#### MATERIAL PROVIDED

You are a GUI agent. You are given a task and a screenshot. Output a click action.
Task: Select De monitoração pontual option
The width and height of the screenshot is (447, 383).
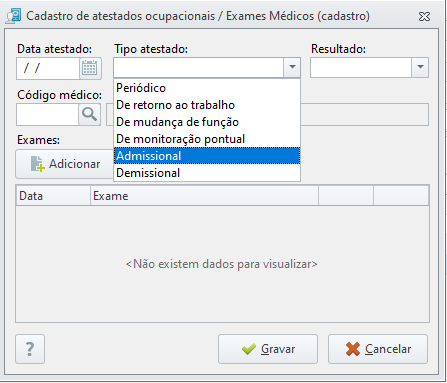click(x=207, y=139)
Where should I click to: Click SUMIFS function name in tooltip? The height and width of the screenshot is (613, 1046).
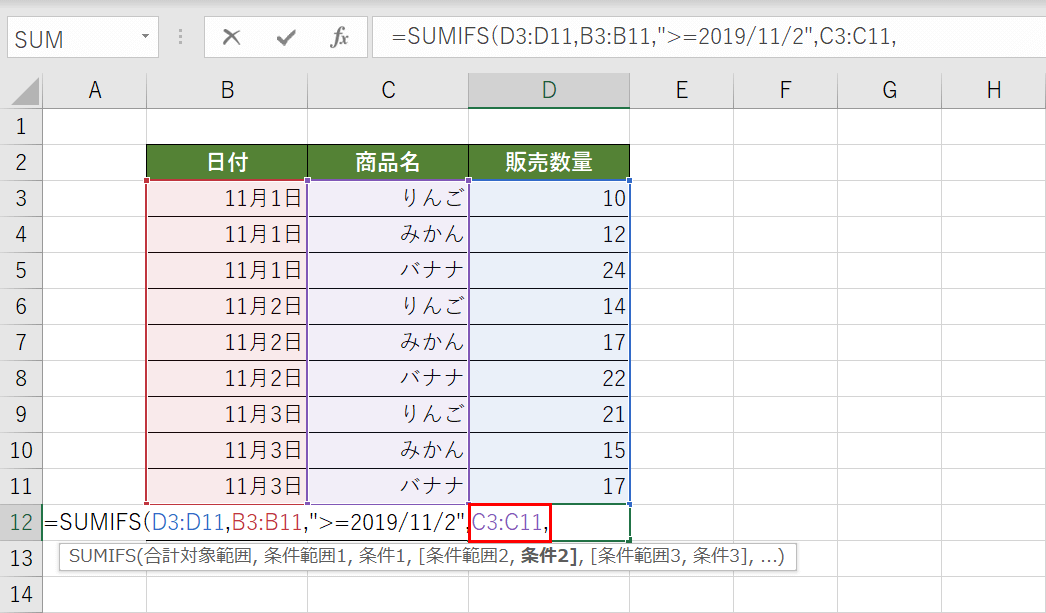click(x=102, y=557)
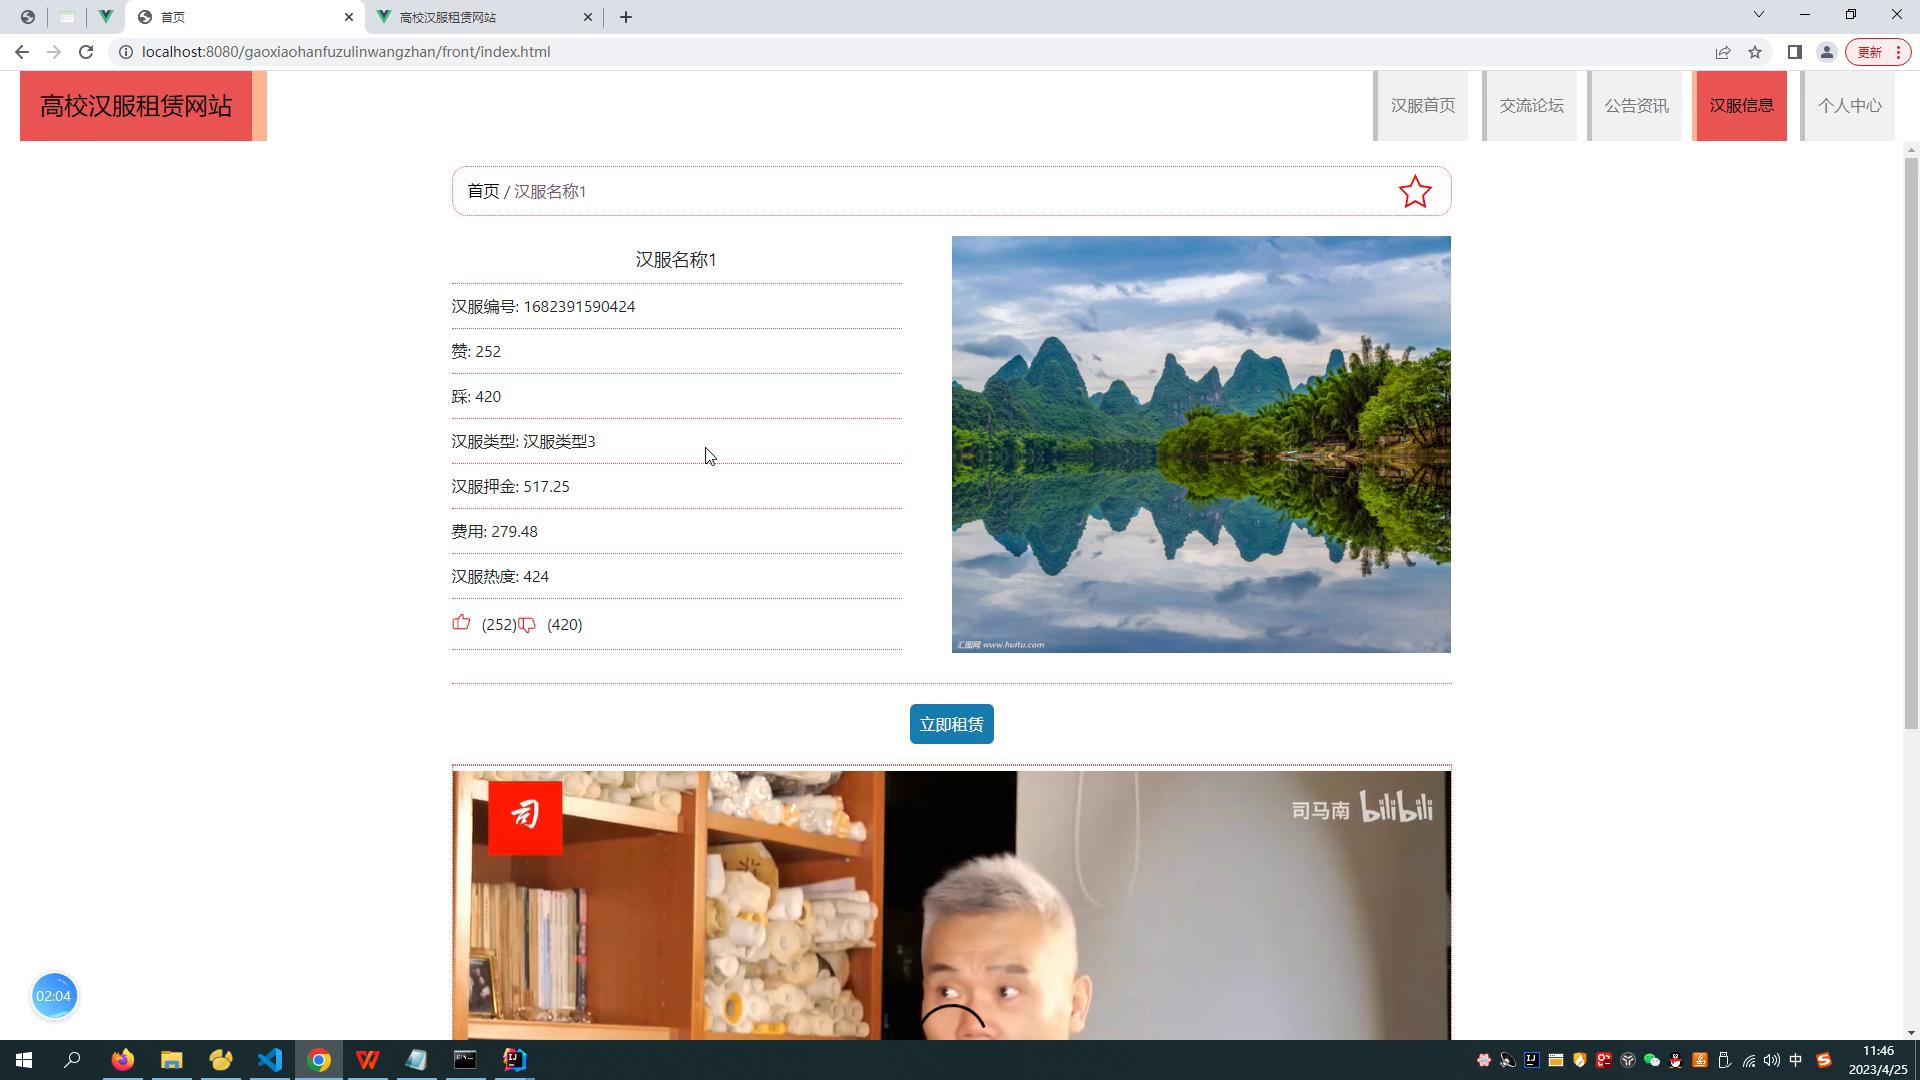Open the 更新 browser menu
This screenshot has width=1920, height=1080.
pyautogui.click(x=1878, y=52)
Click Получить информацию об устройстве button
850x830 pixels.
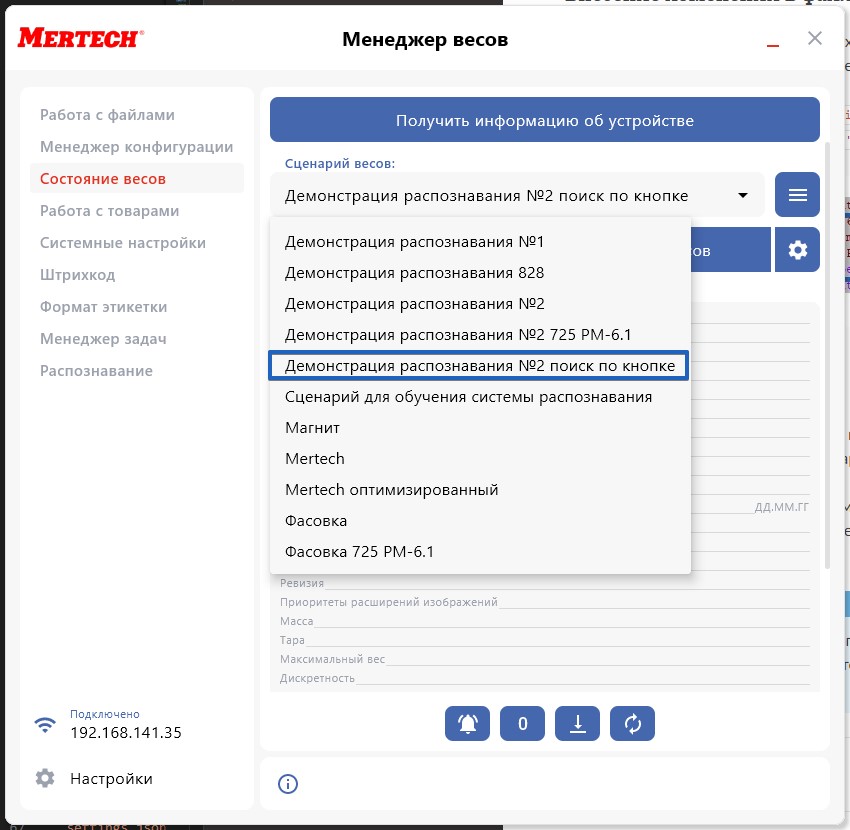(x=544, y=121)
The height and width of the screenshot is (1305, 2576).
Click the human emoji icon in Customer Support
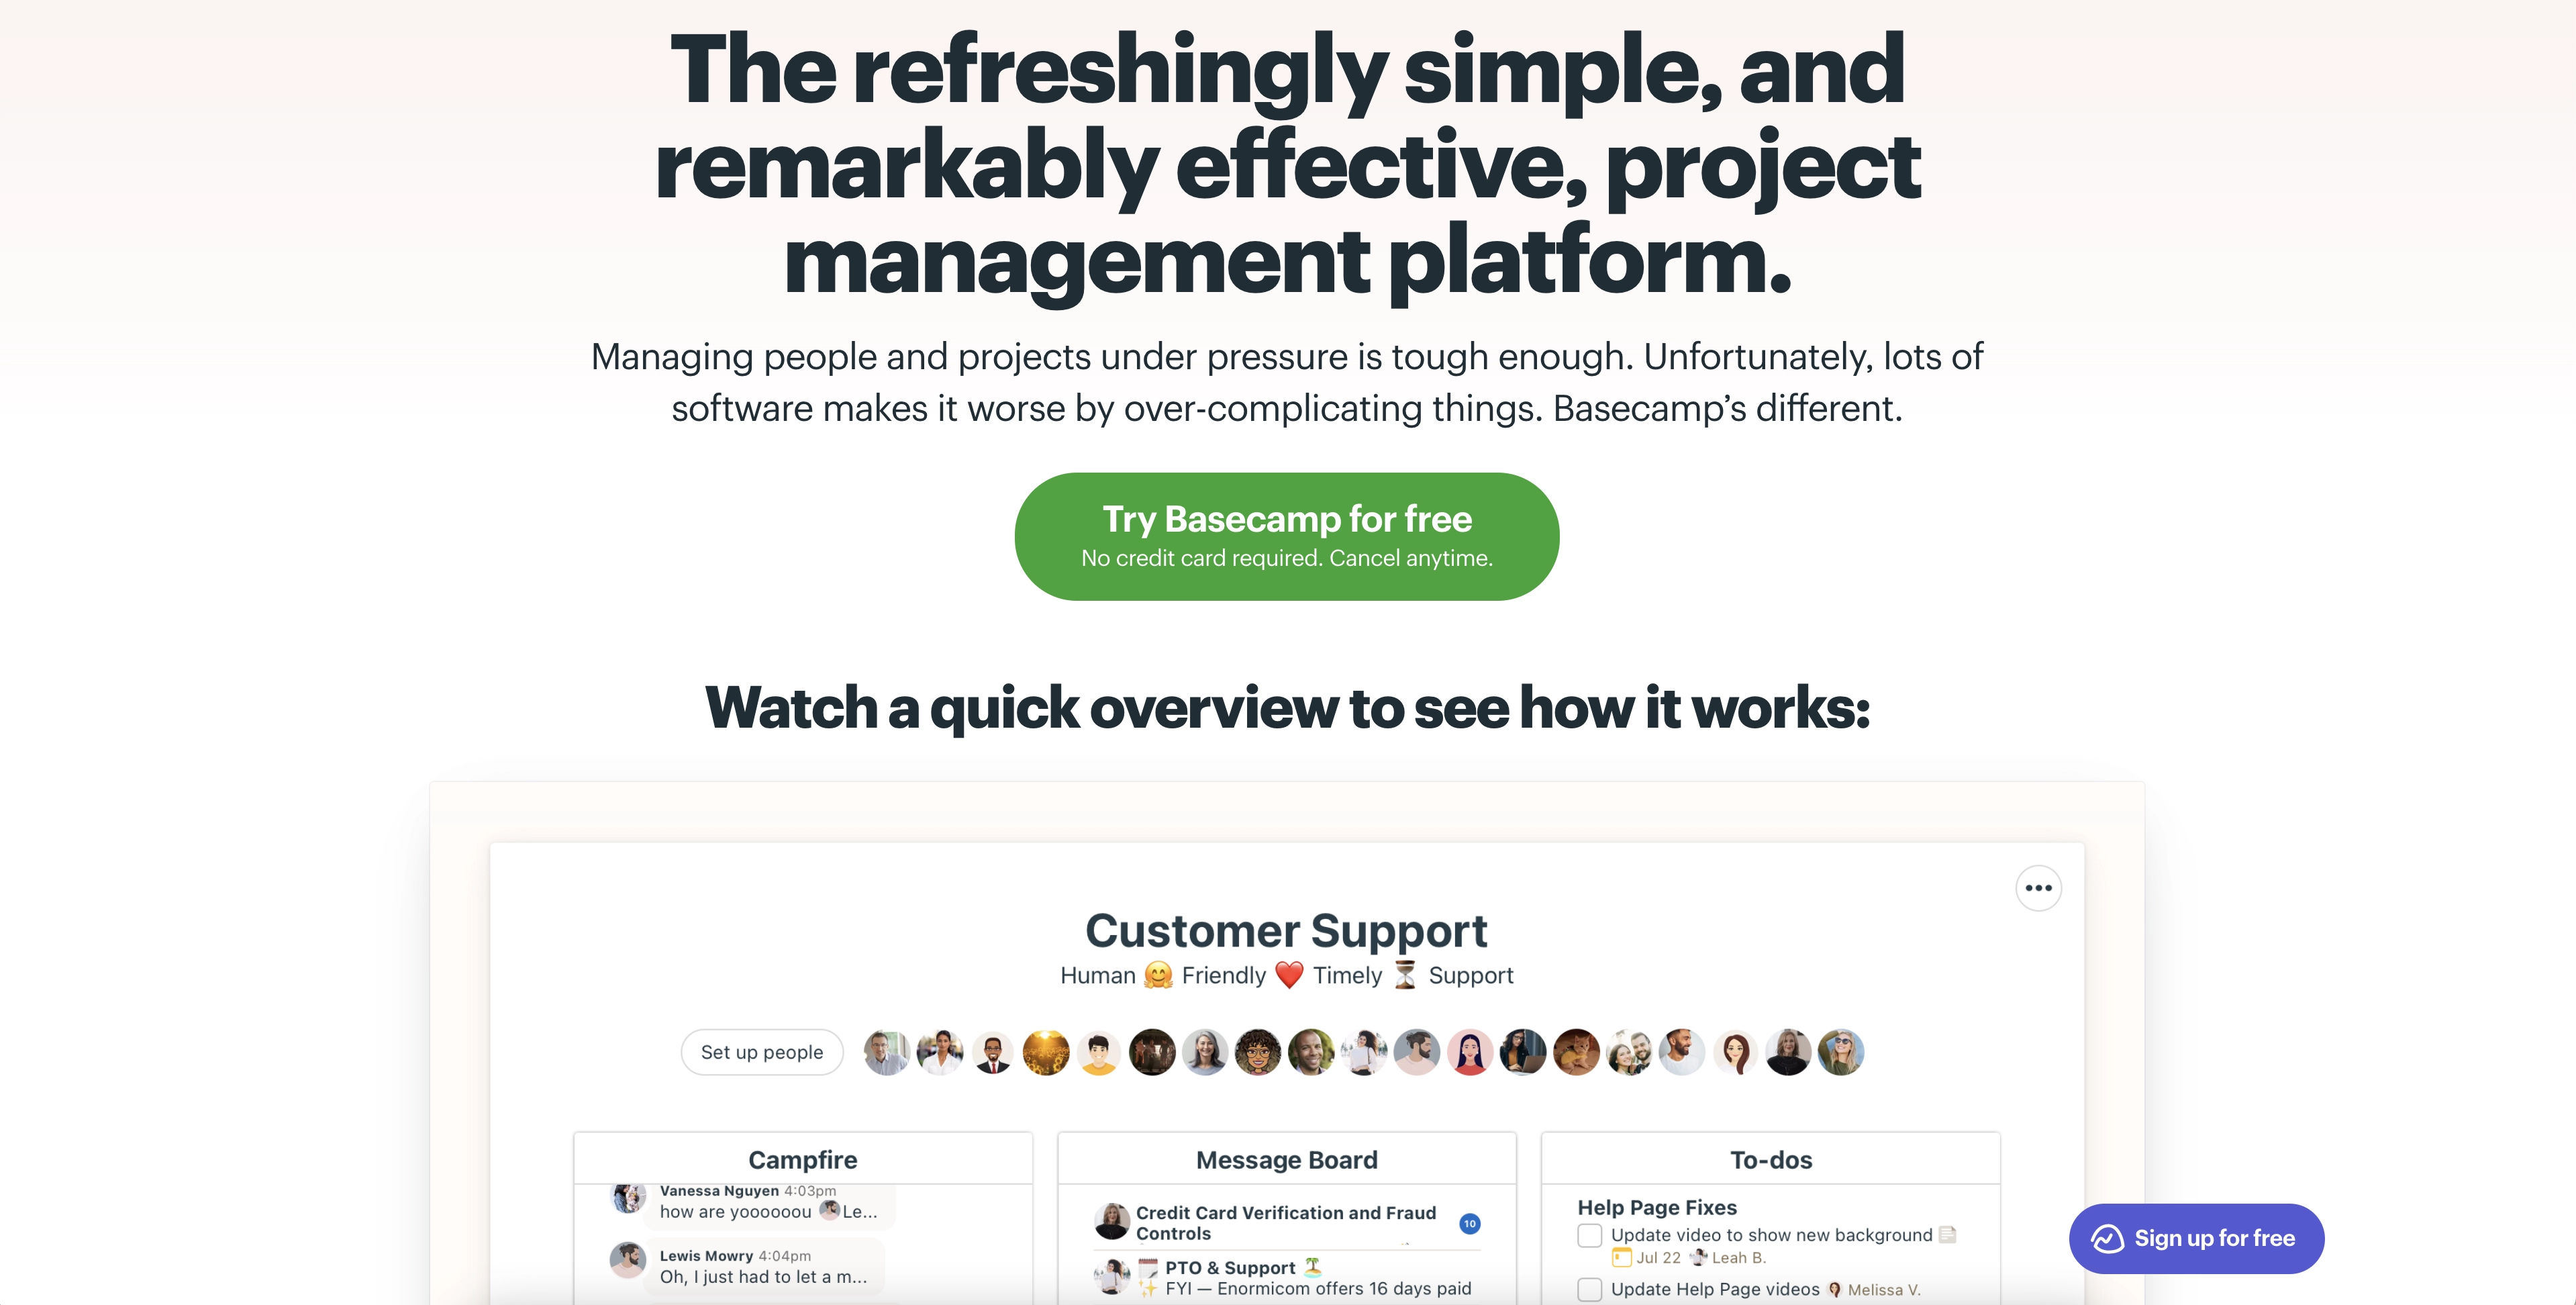coord(1158,975)
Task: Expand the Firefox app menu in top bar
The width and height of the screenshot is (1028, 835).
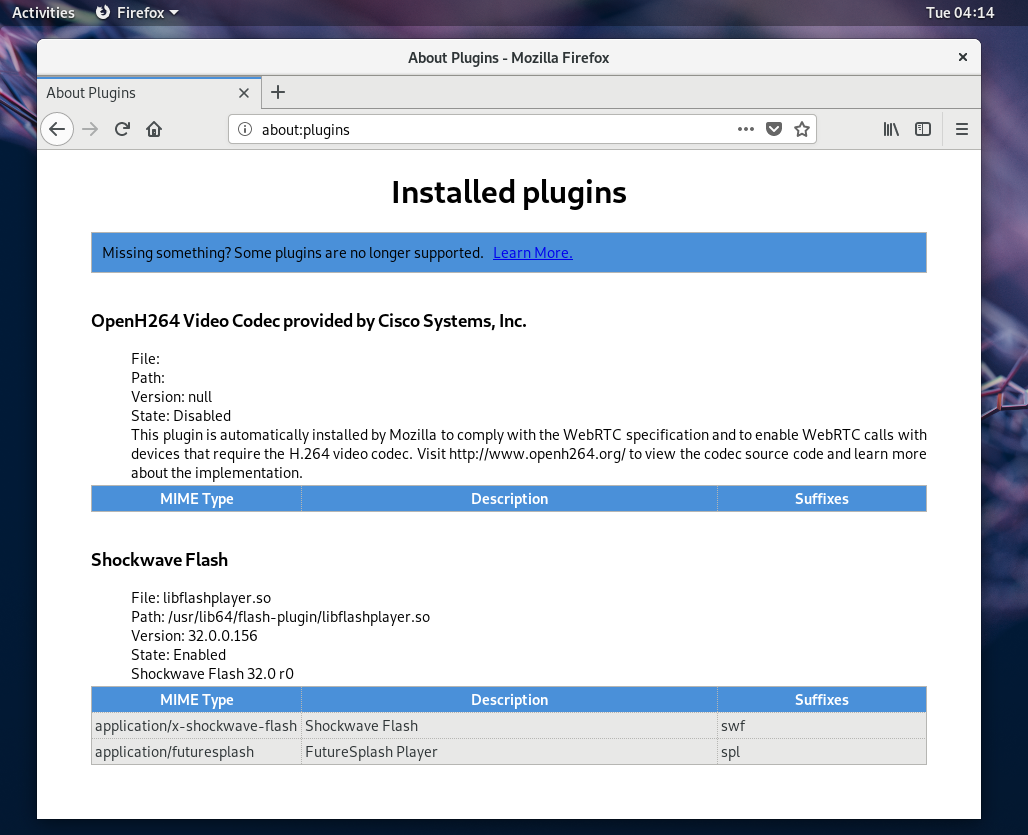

########

WORK ORDER ::
Send back the listing exactly as it stands. Do not include the pictures.

ANSWER TO THE PROBLEM ::
You are a GUI agent. You are given a task and a screenshot. Output a click action.
Task: Select De monitoração pontual option
The width and height of the screenshot is (447, 383).
click(x=207, y=139)
Where should I click to: Click SUMIFS function name in tooltip? The height and width of the screenshot is (613, 1046).
click(x=102, y=557)
Open the 更新 browser menu
This screenshot has width=1920, height=1080.
pyautogui.click(x=1878, y=52)
Click Получить информацию об устройстве button
850x830 pixels.
(x=544, y=121)
The height and width of the screenshot is (1305, 2576).
Click the human emoji icon in Customer Support
coord(1158,975)
Task: Expand the Firefox app menu in top bar
The width and height of the screenshot is (1028, 835).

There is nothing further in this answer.